Kebe Says - Dan McDonald's Blog

All Your Base Are Belong to 20-Somethings, and Solaris 9

Filed under: — Dan McD. @ February 19, 2021 01:22

Two Decades Ago…

Someone pointed out recently that the famous Internet meme “All your base are belong to us” turned 20 this week. Boy do I feel old. I was still in California, but Wendy and I were plotting our move to Massachusetts.

In AD 2001, S9 Was Beginning

OF COURSE I watched the video back then. The original Shockwave/Flash version on a site that no longer exists. I used my then-prototype Sun Blade 1000 to watch it, on Netscape, on in-development Solaris 9.

I found a bug in the audio driver by watching it. Luckily for me, portions of the Sun bug database were archived and available for your browsing pleasure. Behold bug 4451857. I reported it, and all of the text there is younger me.

The analysis and solution are not in this version of the bug report, which is a shame, because the maintainer (one Brian Botton) was quite responsive, and appreciated the MDB output. He fixed the bug by moving around a not-shown-there am_exit_task() call.

Another thing missing from the bug report is my “Public Summary” which I thought would tie things up nicely. I now present it here:

In A.D. 2001
S9 was beginning.
Brian: What Happen?
Dan: Someone set up us the livelock
Dan: We get signal
Brian: What!
Dan: MDB screen turn on.
Brian: It’s YOU!
4451857: How are you gentleman?
4451857: All your cv_wait() are belong to us.
4451857: You are on the way to livelock.
Brian: What you say?
4451857: You have no chance to kill -9 make your time.
4451857: HA HA HA HA…
Brian: Take off every am_exit_task().
Dan: You know what you doing
Brian: Move am_exit_task().
Brian: For great bugfix!

I Have No Whistle to Blow, But I Must Scream

Filed under: — Dan McD. @ September 7, 2013 00:36

I'm sure all twelve of you readers out there know what's been going on with respect to recent revelations about NSA activity. Among other things is the unnerving discovery that NSA has been attempting to actively dumb-down security for the Internet.

In the second linked article, Bruce Schneier calls upon people to blow the whistle on, "how the NSA and other agencies are subverting routers, switches, the internet backbone, encryption technologies and cloud systems." Here's the deal:

I have never been asked to introduce back-doors or weaken security in the Solaris, OpenSolaris, Oracle Solaris 11 (for the four months I worked on it post-barn-door-closing), or Illumos. If there are weaknesses there, it was not because of any deliberate effort on my part.
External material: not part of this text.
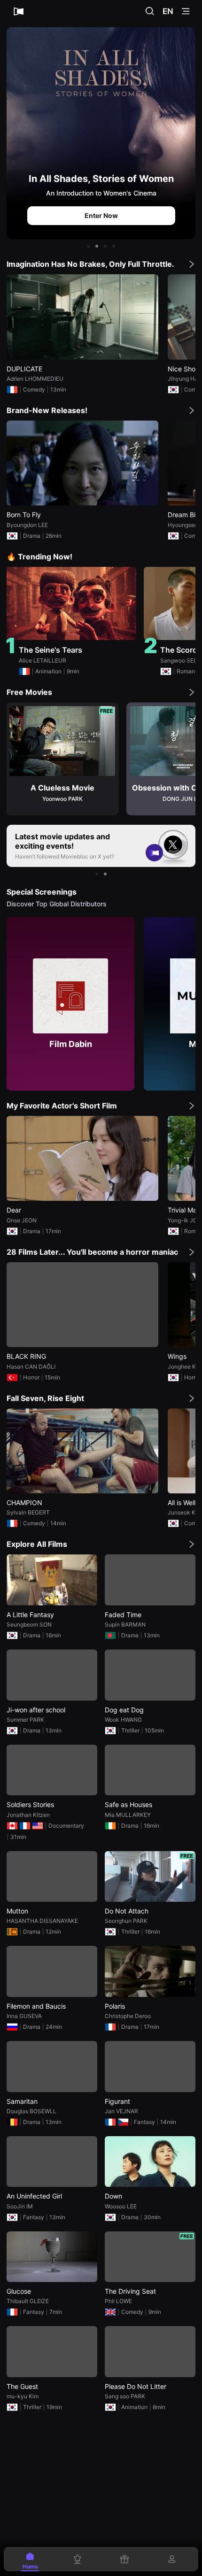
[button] (88, 246)
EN (168, 11)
You can view the kernel IPsec protocol sources (AH & ESP) here, by looking at ipsec*.c, sadb.c, spd.c, spdsock.c, keysock.c and header files in the directory above it. You can see the IPsec management utilities here. According to at least one well-known security researcher, the Illumos (nee OpenSolaris) IPsec code isn't bollocks.
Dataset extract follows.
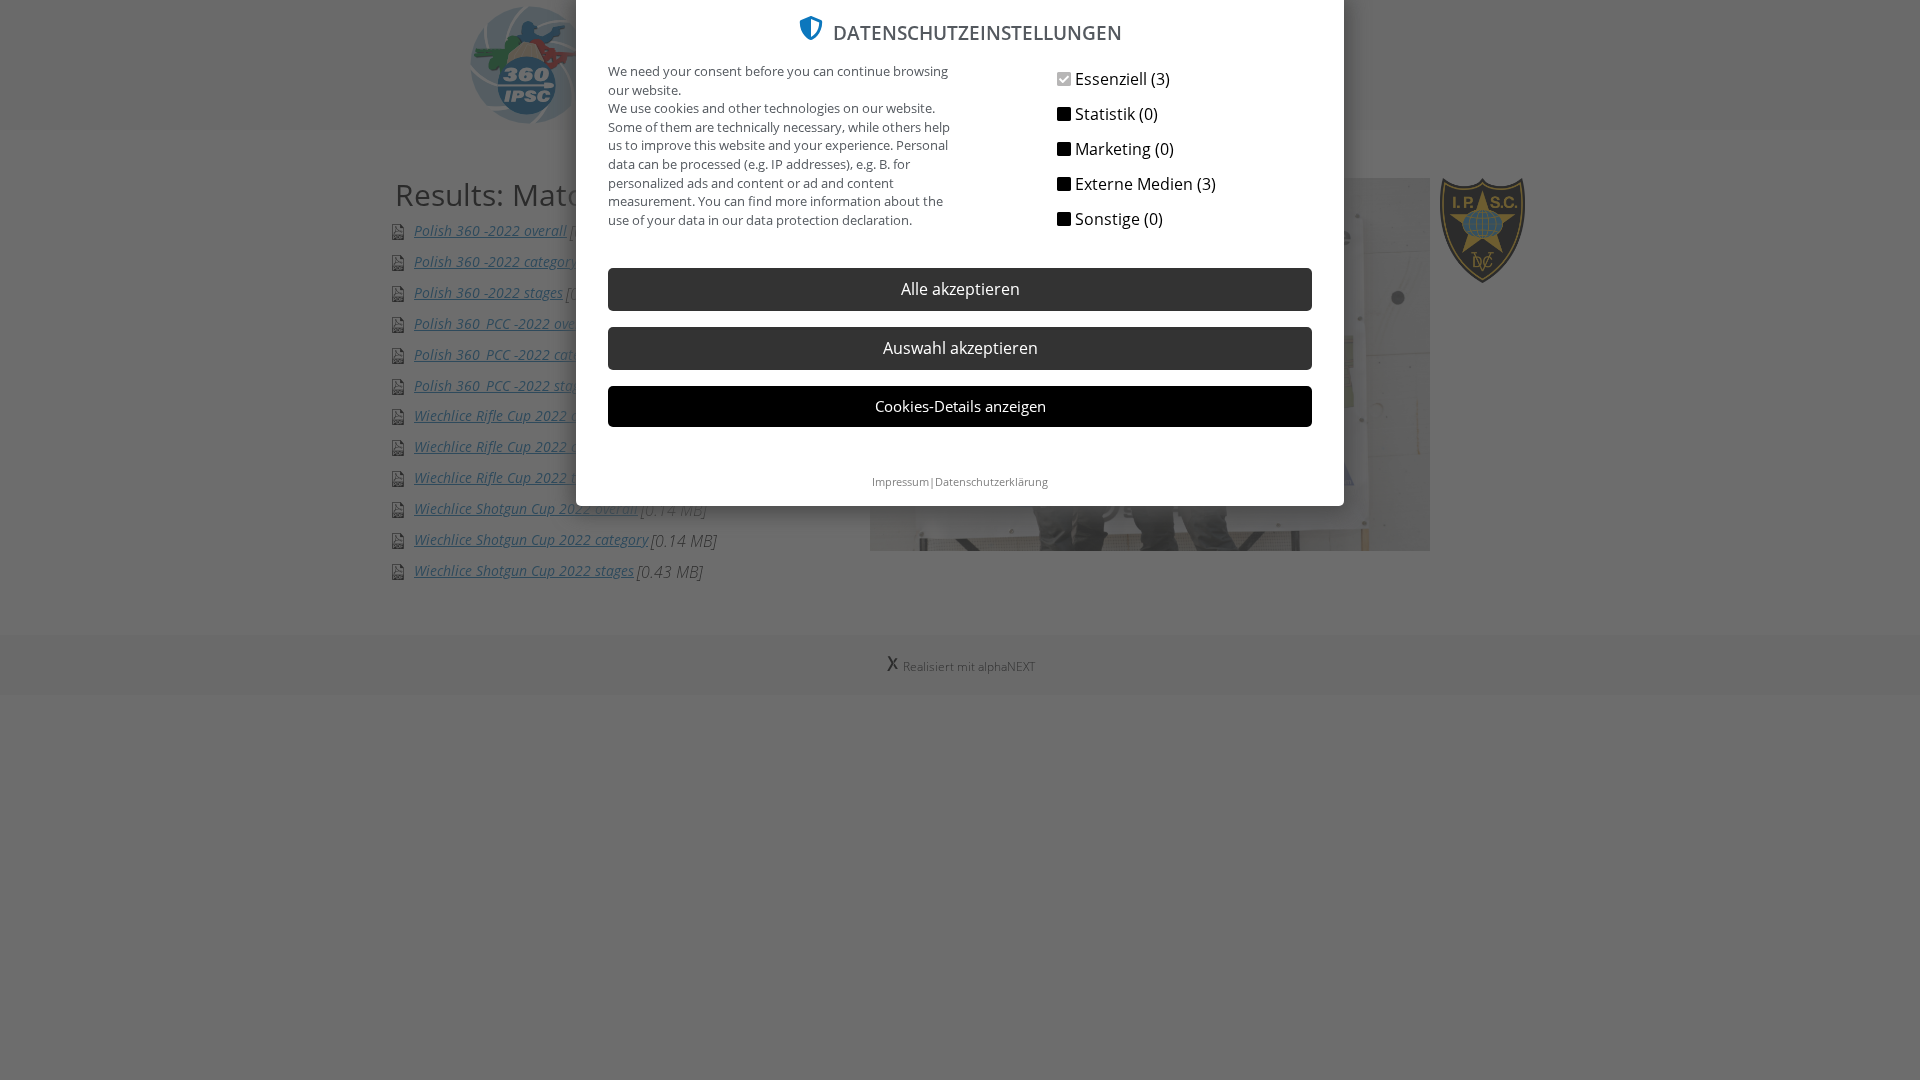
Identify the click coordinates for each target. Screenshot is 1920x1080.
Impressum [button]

There is no open-source for IKE, because the libike.so.1 library was mostly OEM code, from a vendor whose technical lead let me co-write an RFC with him. You can use the various observability and debugging tools in Illumos to see how things work, however, if you wish.
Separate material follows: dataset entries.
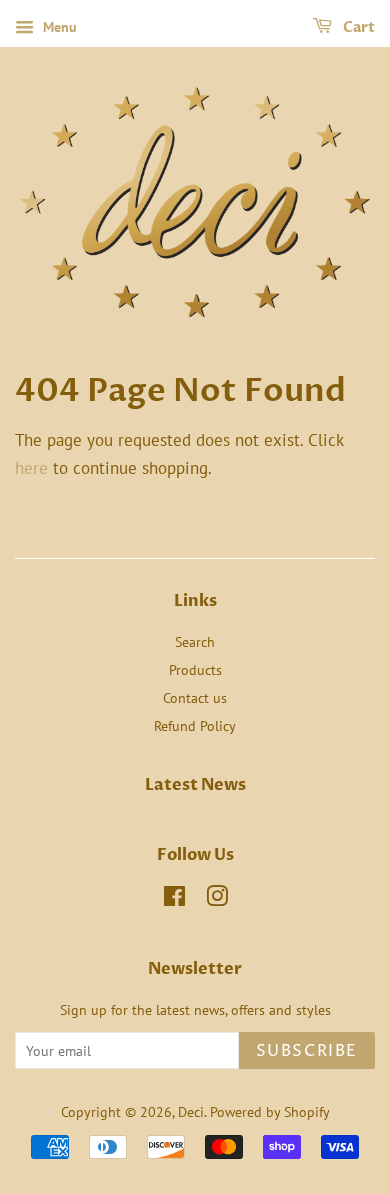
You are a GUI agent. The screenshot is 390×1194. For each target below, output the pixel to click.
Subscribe (307, 1051)
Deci (191, 1111)
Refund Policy (195, 725)
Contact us (195, 697)
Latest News (195, 785)
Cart (357, 27)
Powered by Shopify (270, 1111)
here (31, 468)
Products (195, 669)
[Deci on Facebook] (174, 899)
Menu (58, 27)
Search (195, 641)
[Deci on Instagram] (217, 899)
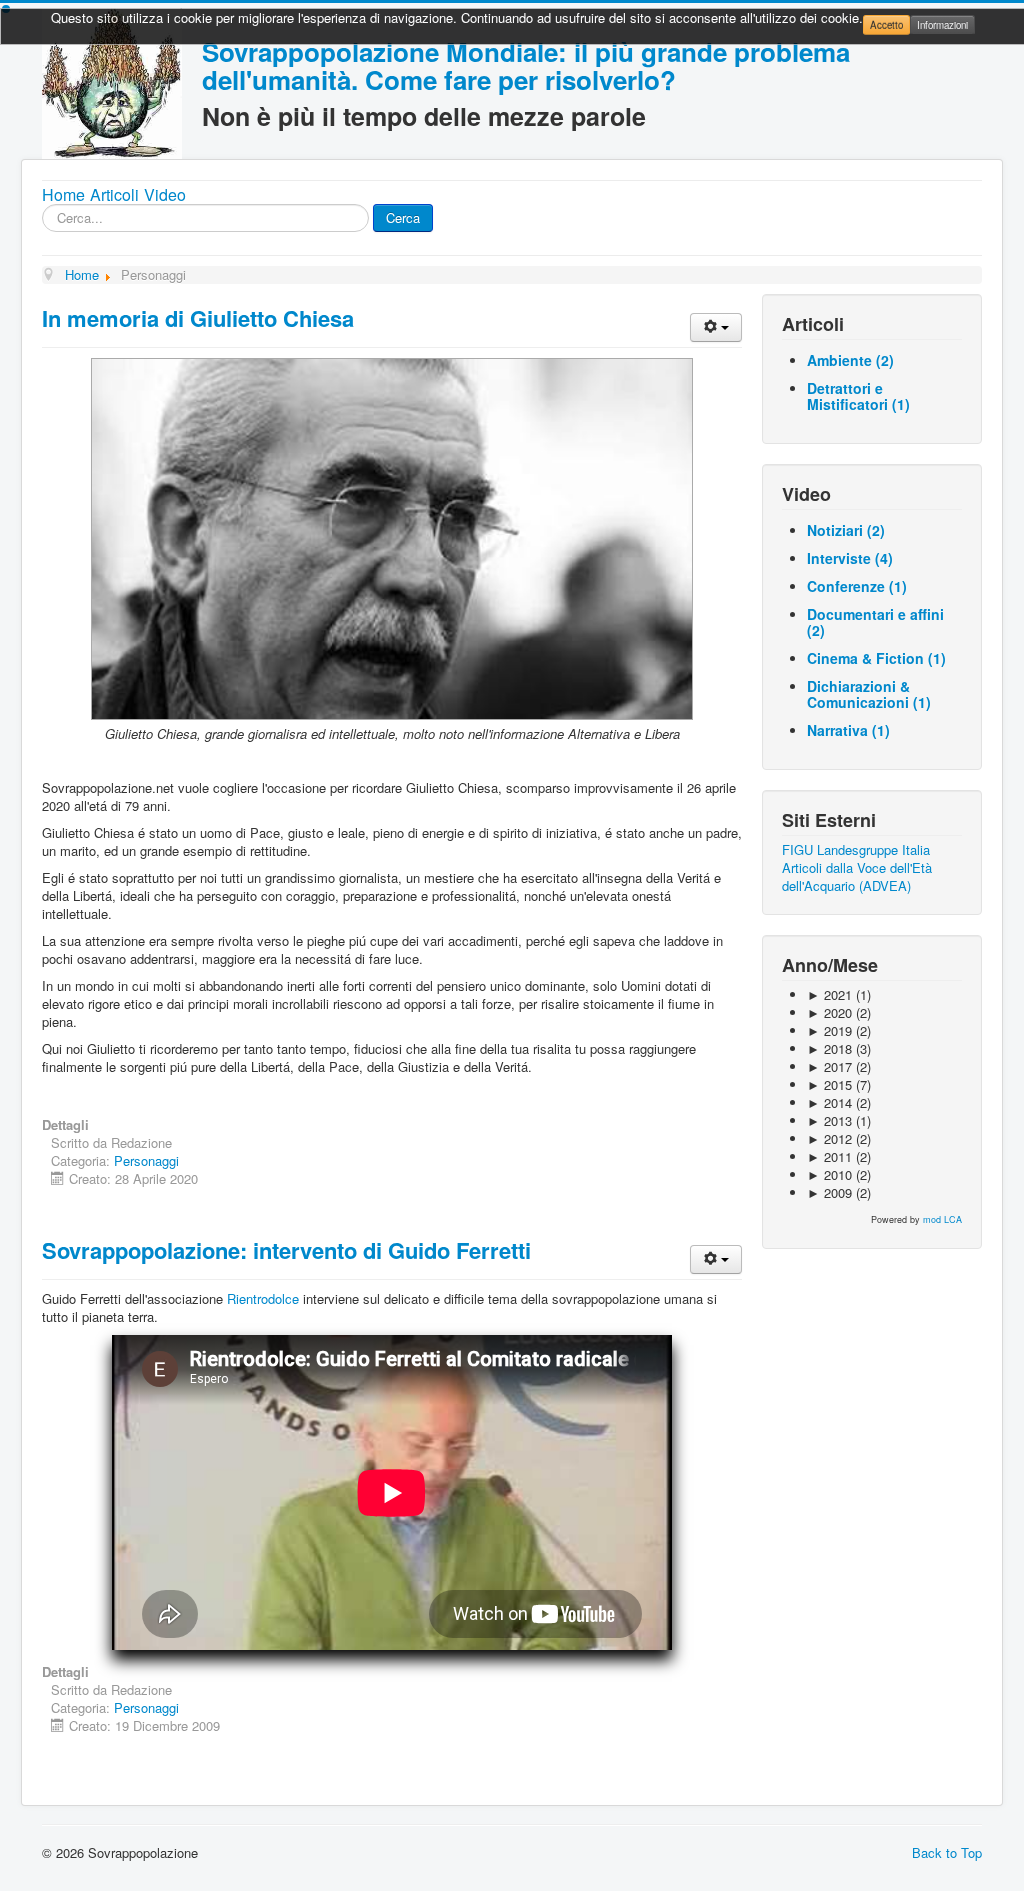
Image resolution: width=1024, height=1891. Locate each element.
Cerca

If you want to write your own, better, key management application for Illumos (or even Oracle Solaris), you can use PF_KEY to control the IPsec SADB. I detail the subsequent additions to RFC 2367 on my day-one-of-OpenSolaris blog post. If you want to work on IPsec in totally-open-source Illumos, you have my blessing, and I'll definitely be reviewing (and maybe integrating if you pass code reviews) your code.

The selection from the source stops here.